State Bank of India Life Insurance looks set to reconfigure its bond investments after the Reserve Bank of India raised its interest rates this week for the first time in four years.

The insurance arm of India’s largest state-owned bank, a joint venture with BNP Paribas Cardif, had 77% of its Rs1,163 billion ($17 billion) in assets under management invested in debt at the end of March.

With rupee bond yields rising in response to the central bank's tightening on Tuesday, which wrong-footed some economists, it makes sense to lower the interest-rate sensitivity of SBI Life's portfolio, its chief investment officer told AsianInvestor.

“If yields breach 8% my strategy will be to reduce duration in the hope that next year will be a good year where yields will come down,” Gopikrishna Shenoy said in the aftermath of the rate hike.
 
On Friday, the benchmark 10-year Indian government bond yields briefly popped above the 8% mark before slipping back to 7.96%, having traded between 6.40% and 7.97% in the 12 months to June, according to Bloomberg data.

The current duration of SBI Life's biggest bond fund, the $1.9 billion SBI Life Bond Fund, is 4.17 years, which could be lowered to below 4 and compares with a duration of 5.11 years on the benchmark Crisil composite bond index, Shenoy said.

Although measured in years, duration is a metric that signals how much bond prices will likely fluctuate if interest rates are moved higher or lower. The higher a bond’s duration, the greater its sensitivity to interest rates changes, which in the case of India could drive market sentiment in the months ahead.

SBI Life manages more than 40 mutual funds. 

RATE OUTLOOK

The Reserve Bank of India's decision to raise its policy repo rate by 25 basis points to 6.25% was in response to imported inflationary pressures driven by rising oil prices. 

It was also accompanied by a "neutral" policy stance as the central bank kept markets guessing as to whether further hikes might follow.

The central bank has left room for the next monetary policy decision to be largely data-dependent, Lakshmi Iyer, chief investment officer for debt and head of products at local asset manager Kotak Mutual Fund, told AsianInvestor.

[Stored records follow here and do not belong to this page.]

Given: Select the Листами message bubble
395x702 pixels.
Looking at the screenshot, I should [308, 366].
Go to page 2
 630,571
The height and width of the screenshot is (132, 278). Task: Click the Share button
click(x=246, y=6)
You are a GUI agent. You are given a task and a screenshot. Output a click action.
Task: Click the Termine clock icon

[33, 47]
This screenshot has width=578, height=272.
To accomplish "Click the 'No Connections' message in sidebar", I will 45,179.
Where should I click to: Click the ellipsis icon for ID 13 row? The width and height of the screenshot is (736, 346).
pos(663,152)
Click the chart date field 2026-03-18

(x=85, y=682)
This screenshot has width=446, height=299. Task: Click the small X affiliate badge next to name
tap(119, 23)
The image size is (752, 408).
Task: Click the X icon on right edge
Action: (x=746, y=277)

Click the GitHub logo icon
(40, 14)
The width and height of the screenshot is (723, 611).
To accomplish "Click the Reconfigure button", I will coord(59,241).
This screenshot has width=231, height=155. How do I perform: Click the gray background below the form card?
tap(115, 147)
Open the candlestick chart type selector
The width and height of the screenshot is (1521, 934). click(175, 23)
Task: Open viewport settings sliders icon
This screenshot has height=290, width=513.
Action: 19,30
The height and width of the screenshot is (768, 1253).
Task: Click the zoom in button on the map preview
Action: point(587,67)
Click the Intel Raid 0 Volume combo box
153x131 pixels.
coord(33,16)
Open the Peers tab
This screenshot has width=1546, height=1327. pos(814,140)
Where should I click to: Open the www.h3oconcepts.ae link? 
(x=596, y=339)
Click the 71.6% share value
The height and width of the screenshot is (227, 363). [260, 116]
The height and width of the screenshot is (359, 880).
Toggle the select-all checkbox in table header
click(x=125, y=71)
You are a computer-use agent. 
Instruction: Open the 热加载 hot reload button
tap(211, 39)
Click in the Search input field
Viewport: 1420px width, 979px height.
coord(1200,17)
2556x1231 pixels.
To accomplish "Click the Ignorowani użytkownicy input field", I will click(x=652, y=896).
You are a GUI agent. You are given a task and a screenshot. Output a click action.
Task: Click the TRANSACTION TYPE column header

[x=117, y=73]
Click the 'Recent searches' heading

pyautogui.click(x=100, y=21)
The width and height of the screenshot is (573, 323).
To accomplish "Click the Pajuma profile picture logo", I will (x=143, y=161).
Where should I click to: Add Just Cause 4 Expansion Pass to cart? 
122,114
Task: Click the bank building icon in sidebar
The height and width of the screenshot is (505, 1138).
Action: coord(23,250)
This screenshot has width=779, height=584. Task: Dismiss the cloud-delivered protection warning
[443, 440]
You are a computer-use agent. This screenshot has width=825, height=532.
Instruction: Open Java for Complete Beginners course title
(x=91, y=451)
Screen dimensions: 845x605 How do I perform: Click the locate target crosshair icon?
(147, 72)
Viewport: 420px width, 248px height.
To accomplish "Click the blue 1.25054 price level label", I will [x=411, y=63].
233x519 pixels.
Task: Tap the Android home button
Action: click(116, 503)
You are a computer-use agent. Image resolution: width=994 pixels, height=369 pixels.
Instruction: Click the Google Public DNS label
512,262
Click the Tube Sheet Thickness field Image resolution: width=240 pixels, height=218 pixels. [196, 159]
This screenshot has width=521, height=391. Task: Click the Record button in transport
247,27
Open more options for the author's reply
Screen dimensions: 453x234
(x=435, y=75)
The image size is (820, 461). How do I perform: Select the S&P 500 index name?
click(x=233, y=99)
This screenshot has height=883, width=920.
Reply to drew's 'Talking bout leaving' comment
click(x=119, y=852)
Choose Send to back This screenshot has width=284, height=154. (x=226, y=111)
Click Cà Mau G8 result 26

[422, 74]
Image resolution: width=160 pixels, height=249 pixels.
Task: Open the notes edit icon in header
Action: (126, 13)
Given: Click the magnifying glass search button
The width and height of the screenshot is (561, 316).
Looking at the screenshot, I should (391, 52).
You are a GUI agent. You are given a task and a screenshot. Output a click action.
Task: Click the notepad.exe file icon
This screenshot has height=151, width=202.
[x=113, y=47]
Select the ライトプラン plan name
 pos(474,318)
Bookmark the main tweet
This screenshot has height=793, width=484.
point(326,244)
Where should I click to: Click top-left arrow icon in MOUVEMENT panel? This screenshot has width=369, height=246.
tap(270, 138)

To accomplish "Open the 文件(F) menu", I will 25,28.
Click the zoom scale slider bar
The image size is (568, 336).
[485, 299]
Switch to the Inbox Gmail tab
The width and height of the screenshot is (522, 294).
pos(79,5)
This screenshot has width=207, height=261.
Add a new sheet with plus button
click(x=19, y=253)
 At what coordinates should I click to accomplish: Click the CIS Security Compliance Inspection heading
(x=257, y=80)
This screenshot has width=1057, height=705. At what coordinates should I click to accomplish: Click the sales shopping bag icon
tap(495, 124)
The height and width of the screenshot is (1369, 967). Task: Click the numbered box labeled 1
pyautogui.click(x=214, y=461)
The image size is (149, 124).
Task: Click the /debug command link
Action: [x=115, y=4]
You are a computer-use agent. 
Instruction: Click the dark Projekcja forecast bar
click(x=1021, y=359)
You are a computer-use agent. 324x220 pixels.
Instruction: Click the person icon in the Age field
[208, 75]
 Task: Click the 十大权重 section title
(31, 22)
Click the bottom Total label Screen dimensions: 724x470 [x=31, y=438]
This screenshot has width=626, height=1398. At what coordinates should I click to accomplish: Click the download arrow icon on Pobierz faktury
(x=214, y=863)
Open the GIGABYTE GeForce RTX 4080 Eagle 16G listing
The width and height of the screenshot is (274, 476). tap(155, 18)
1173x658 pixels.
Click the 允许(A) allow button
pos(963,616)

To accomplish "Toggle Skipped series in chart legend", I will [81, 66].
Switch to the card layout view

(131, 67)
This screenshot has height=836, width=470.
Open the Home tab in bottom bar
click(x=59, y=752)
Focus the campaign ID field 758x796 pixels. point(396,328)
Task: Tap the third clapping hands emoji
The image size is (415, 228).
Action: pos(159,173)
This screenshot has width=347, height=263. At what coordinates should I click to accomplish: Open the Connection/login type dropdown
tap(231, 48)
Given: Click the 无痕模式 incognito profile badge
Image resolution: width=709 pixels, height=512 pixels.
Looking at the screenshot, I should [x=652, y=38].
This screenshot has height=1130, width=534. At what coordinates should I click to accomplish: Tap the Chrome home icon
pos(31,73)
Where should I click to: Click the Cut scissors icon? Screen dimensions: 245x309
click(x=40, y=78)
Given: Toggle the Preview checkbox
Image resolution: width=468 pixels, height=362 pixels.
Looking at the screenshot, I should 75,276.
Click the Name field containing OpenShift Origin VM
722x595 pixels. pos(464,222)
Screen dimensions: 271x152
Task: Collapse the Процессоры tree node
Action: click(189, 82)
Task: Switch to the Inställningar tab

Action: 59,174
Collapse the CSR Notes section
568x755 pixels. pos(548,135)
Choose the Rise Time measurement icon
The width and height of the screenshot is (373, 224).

Iyer thinks there is more tightening to come, but only to a limited extent.

"We now seem to be in a shallow rate hike cycle and do see the possibility of one or two further rate hikes this year depending on the inflation trajectory as well the global bond yield environment," she said.

It is a modest outlook shared by Shenoy.

"As far as the fixed income outlook is concerned, we think we are the closer to the peak [in terms of bond yields]," he said.

Nevertheless, it could take time before bond yields start to cool off. 

“With no great triggers for yields to ease, we could expect long bond yields to remain at elevated levels,” Iyer said in a market update after the RBI rate hike was announced.

TAKING ADVANTAGE OF VOLATILITY

Government securities accounted for 45% of State Bank of India Life Insurance's investment portfolio, corporate bonds accounted for 25% while other securities account for 7%, according to its annual results for the financial year 2017-2018. 

Shenoy said he expects to maintain cash/liquid asset levels of between 5-10% to take advantage of expected market volatility. 

Apart from inflationary pressures, India is also set to have a series of state elections this year as well as general elections that must be held before April/May 2019.

From that perspective, the RBI rate hike couldn't have come at a worse time for Prime Minister Narendra Modi.  As such investors in the Indian bond market could remain on edge for some time to come.

And while investors will attempt to remain flexible in the face of market uncertainty, for large investors like SBI Life it can be trickier to make portfolio changes, Shenoy said.

“When news flows [that we are looking to buy or sell] into the market, the market moves, but if we cannot make portfolio changes even after the news is discounted, it becomes a challenge for us. A transaction might not always come at the price[ we want],” Shenoy said.